Si l’esprit scientifique doit régler l’esprit pratique en introduisant dans les mœurs et dans la vie plus de sagesse et de gravité, dans l’industrie plus de sûreté et de précision, l’esprit scientifique à son tour doit être soumis à une direction d’un ordre plus élevé, celle de l’esprit philosophique. Nous touchons ici à un point fort délicat. On peut dire de la philosophie ce que M. l’évêque d’Orléans disait à l’assemblée nationale en parlant de la religion. La philosophie ne gêne pas nos savans, elle leur manque. De là l’irrésolution des entreprises, la divergence des directions, l’incohérence des travaux, l’obscurité des idées. C’est à cela, bien plus qu’à l’insuffisance des ressources matérielles, qu’il convient d’attribuer l’état d’infériorité relative de notre activité scientifique. Ah ! de combien nos savans dépasseraient ceux du reste de l’Europe, s’ils se fortifiaient par une plus claire notion des vérités de l’ordre spéculatif, par un goût plus vif des doctrines, par une plus juste confiance dans la vertu des abstractions !

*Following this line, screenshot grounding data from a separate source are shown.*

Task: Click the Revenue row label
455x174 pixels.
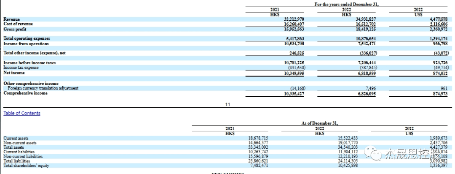Action: 12,19
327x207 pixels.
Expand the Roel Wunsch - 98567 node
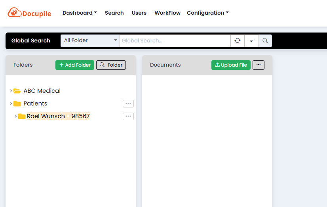click(x=15, y=116)
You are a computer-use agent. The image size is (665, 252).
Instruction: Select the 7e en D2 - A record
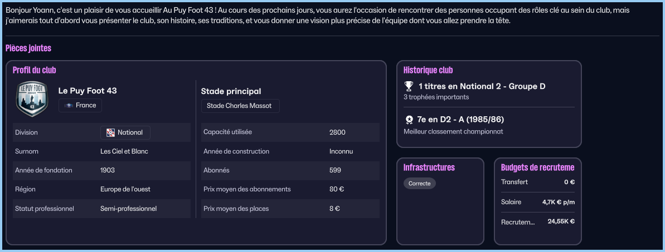click(x=460, y=120)
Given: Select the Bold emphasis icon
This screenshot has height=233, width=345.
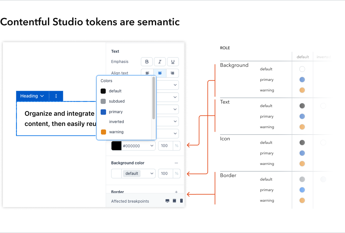Looking at the screenshot, I should click(x=147, y=62).
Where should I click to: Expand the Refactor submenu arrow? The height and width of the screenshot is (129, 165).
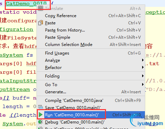[143, 67]
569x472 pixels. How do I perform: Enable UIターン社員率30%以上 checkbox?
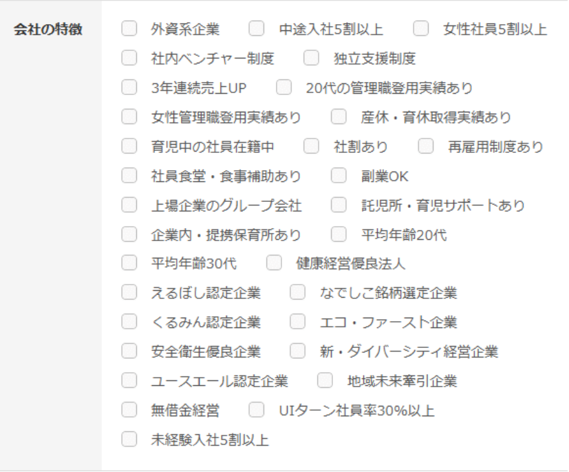click(x=256, y=411)
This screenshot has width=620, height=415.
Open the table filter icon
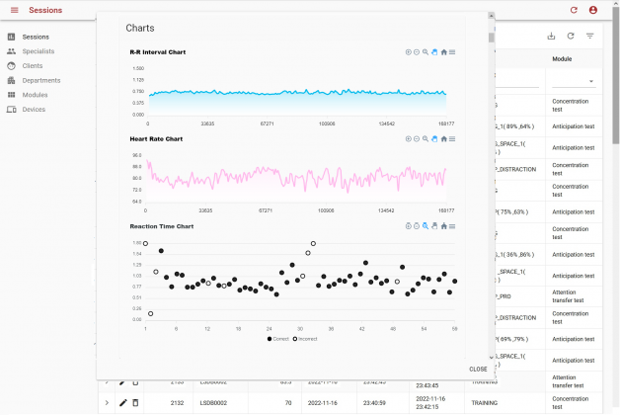click(590, 37)
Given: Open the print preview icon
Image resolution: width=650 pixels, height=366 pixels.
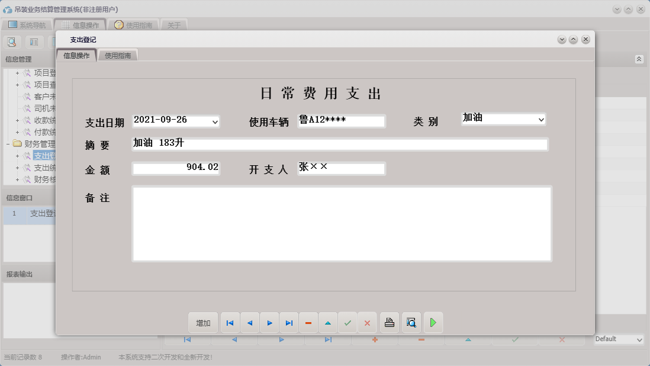Looking at the screenshot, I should click(411, 322).
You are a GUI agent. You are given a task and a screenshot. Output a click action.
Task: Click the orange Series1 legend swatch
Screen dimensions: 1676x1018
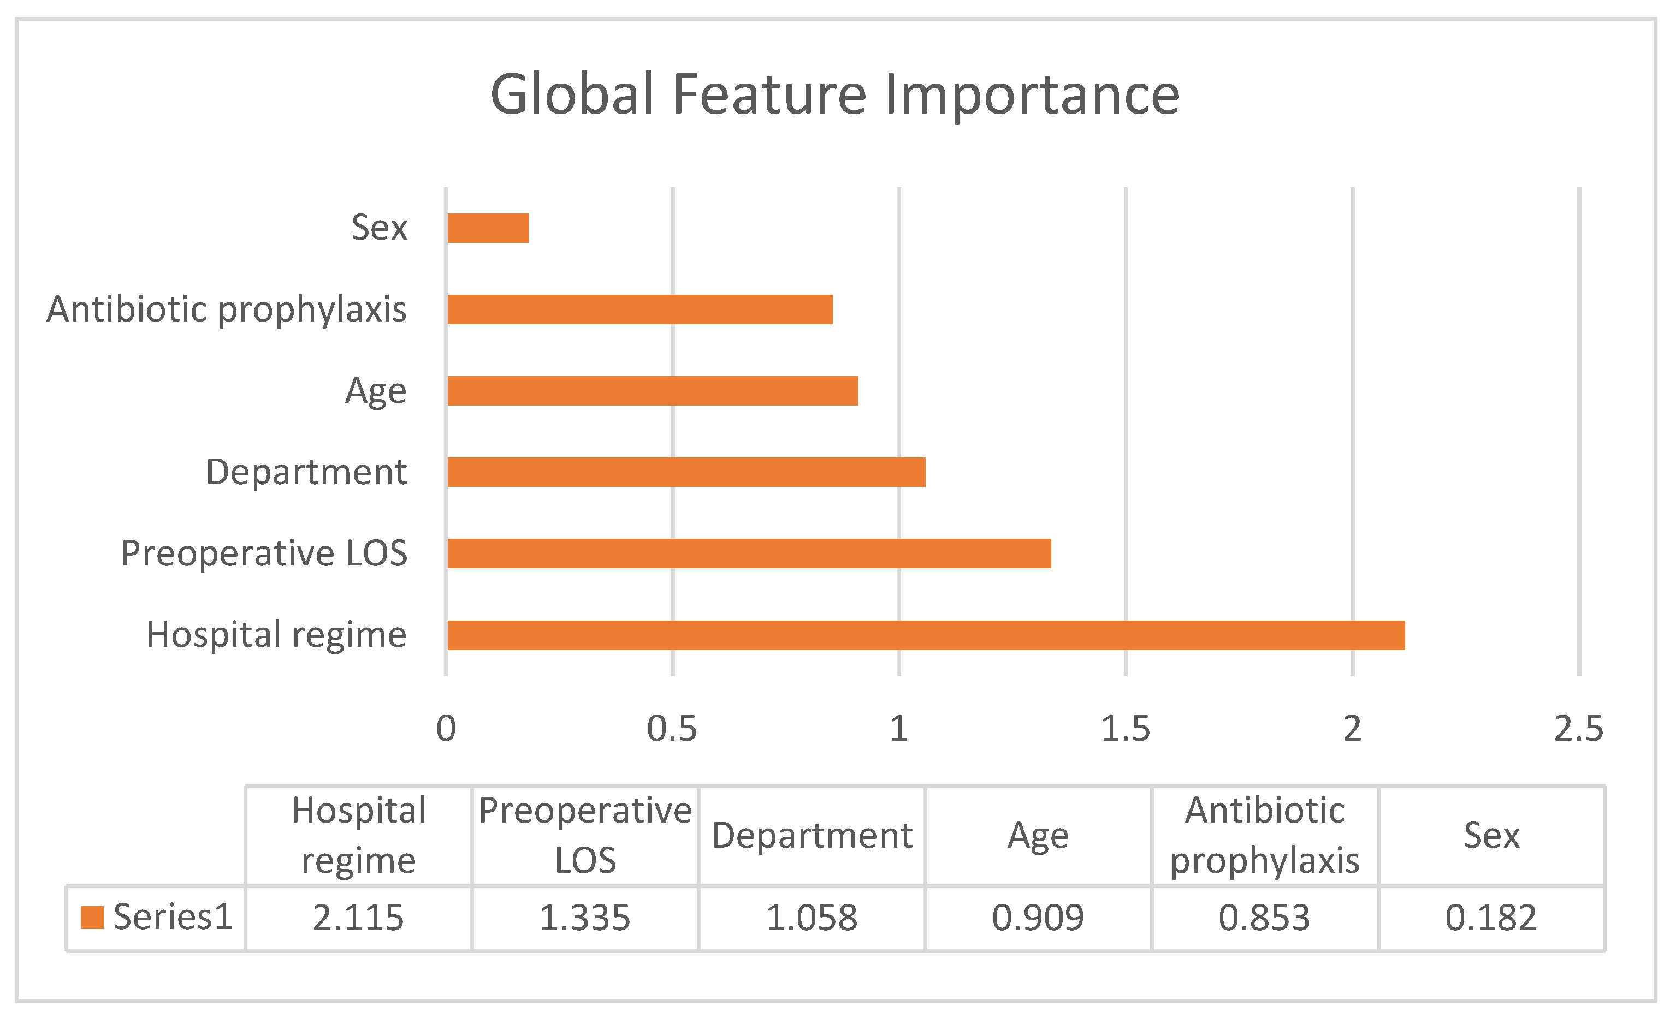[92, 917]
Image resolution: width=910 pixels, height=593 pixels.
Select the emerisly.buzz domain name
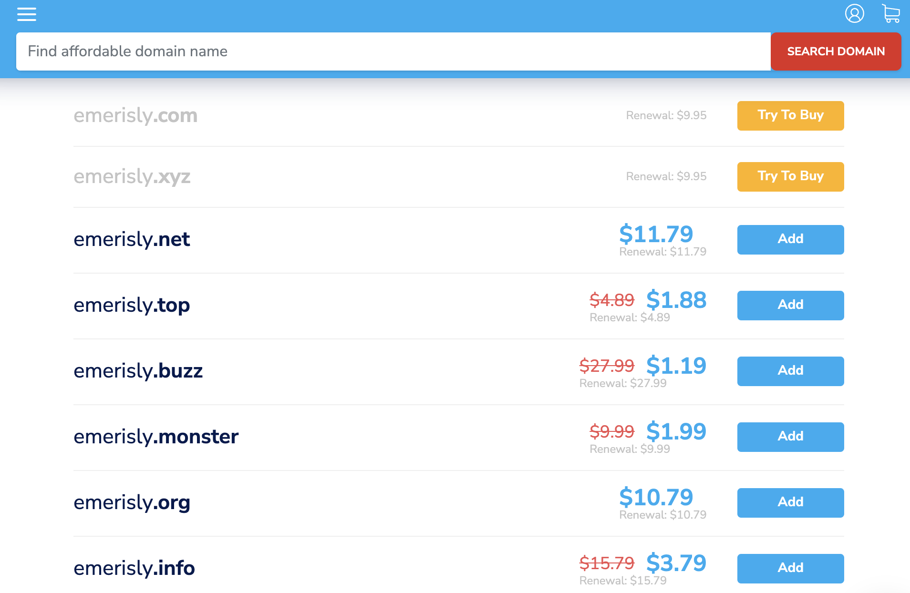138,371
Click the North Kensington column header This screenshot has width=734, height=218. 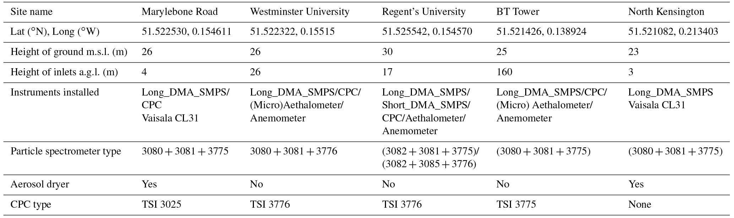[666, 12]
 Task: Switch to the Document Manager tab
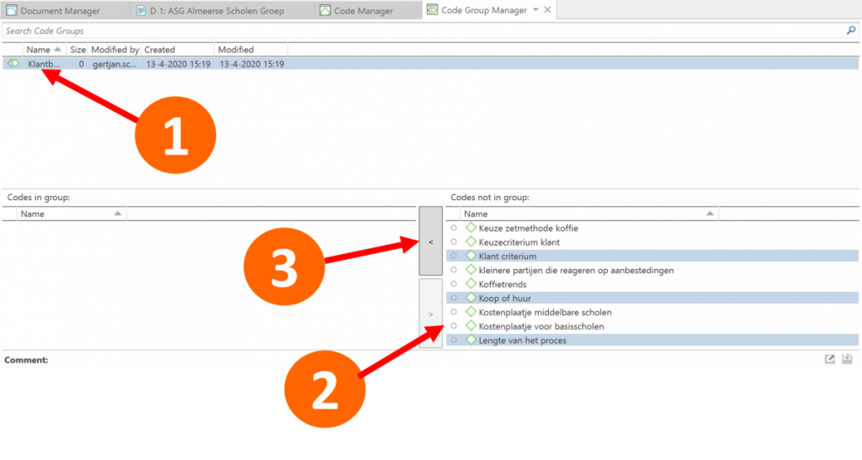59,11
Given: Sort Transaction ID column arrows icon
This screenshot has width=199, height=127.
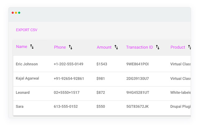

La séance de clôture du congrès a eu lieu le jeudi 28 août. Après une allocution un peu mystique de M. le préfet Ducros, on a procédé à l’élection du bureau et au choix d’un lieu de réunion pour l’année prochaine ; M. Wurtz, vice-président cette année, sera président l’an prochain, M. d’Eichtal vice-président, et c’est à Lille que le congrès siégera en 1874. La réunion aura dans la capitale de la Flandre un aspect un peu différent, le personnel des assistans sera un peu modifié ; mais l’esprit de l’association sera le même, et il faut souhaiter qu’il ne change jamais.


FERNAND PAPILLON.

  1. Voyez le grand mémoire in-4o publié par MM. Arcelin et de Ferry, intitulé le Maçonnais préhistorique, 1870, et un essai fort curieux de reconstitution de la société humaine qui habitait Solutré, intitulé Solutré, ou les chasseurs de rennes de la France centrale, par M. Adrien Arcelin, in-8o ; Paris 1872.
  2. Ces conclusions confirment à peu près celles que nous avons formulées dans la Revue du 15 octobre 1872. — Nous devons rappeler que dès 1849 un savant médecin de notre marine, M. Ch. Pellarin, avait émis les mêmes idées sur la contagion du choléra.